Hacked Off, the victims’ advocacy group that was crucial in lobbying the Prime Minister to set up the Leveson Inquiry in the first place, was by all reports involved in the talks that led to the cross-party agreement. The group has now welcomed the deal, though it maintains that the Royal Charter option was not ideal. Their official statement commends that the new regulator “will be able to mount effective investigations and where appropriate impose meaningful sanctions.”
At least one National Union of Journalists (NUJ) member complained that the journalist’s union was left out of the cross-party negotiations while editors and Hacked Off representatives were included. The organisation officially gave “a guarded welcome” to the agreed framework and its general secretary Michelle Stanistreet said she was pleased that editors were not given veto power over who is appointed to the board of the new regulator. The union will now push for a conscience clause to be included in the new press code of the regulatory body so that its members cannot be pressured into unethical behaviour.
One group decidedly unhappy with the outcome of the cross-party talks is Index on Censorship, which opposes the use of a Royal Charter to establish a press regulator. CEO Kirsty Hughes calls it “a sad day for press freedom in the UK” and statements from both her and the Chair of Index’s Board of Trustees have lamented the agreement made by the political leaders.

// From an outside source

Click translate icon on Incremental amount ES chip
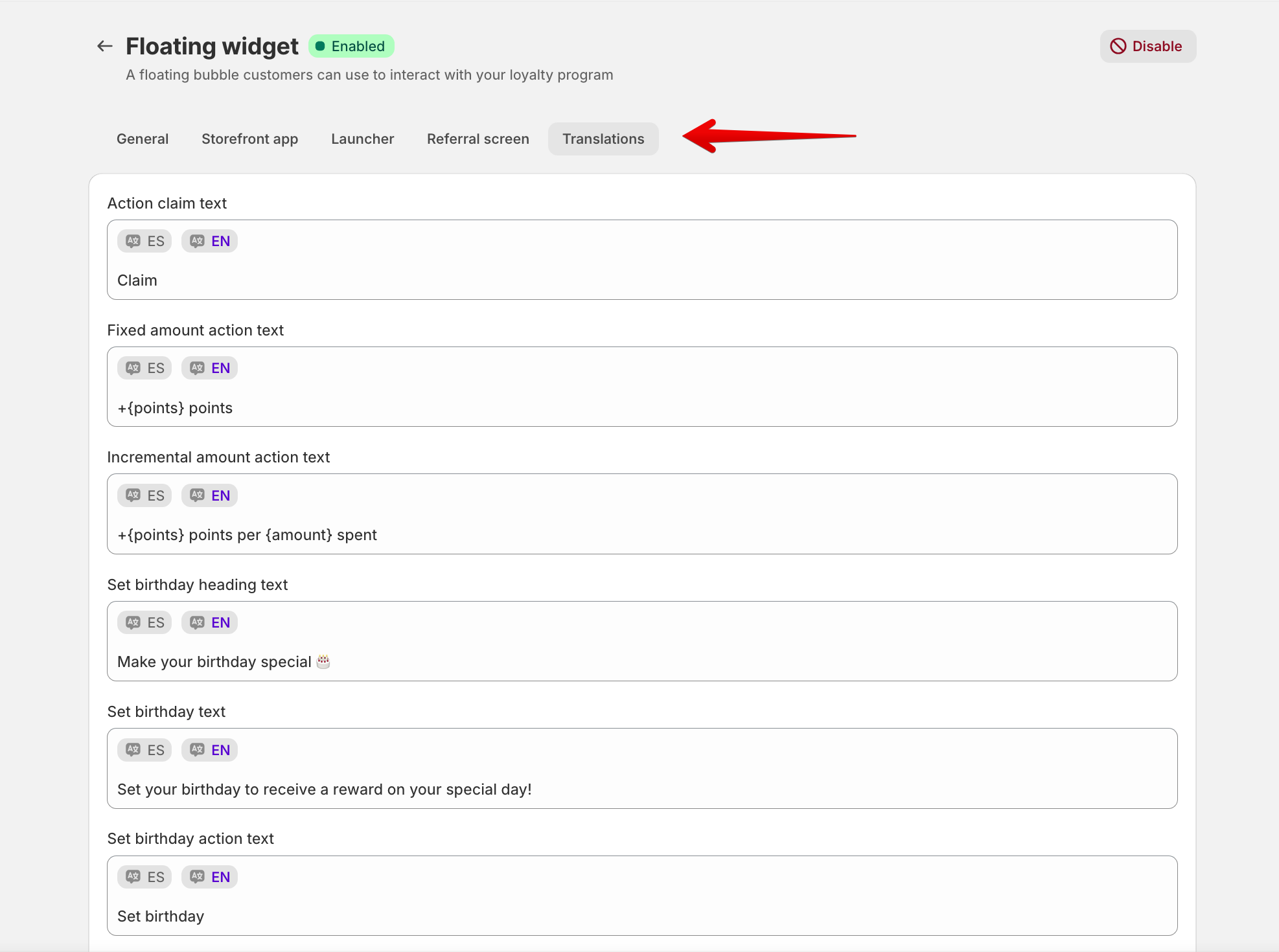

However, the group was pleased that as part of the deal the so-called ‘Leveson Amendment’ had been dropped from the proposed changes to the Defamation Bill.
These are only the first few groups with an interest in press reform that have stated their views. Nonetheless, their reactions remind us that in the end the question of whether this solution amounts to “statutory underpinning” is much less important than whether or not it results in a system that publishers will be willing to join – a system that can effectively protect the public, protect journalists and preserve freedom of expression.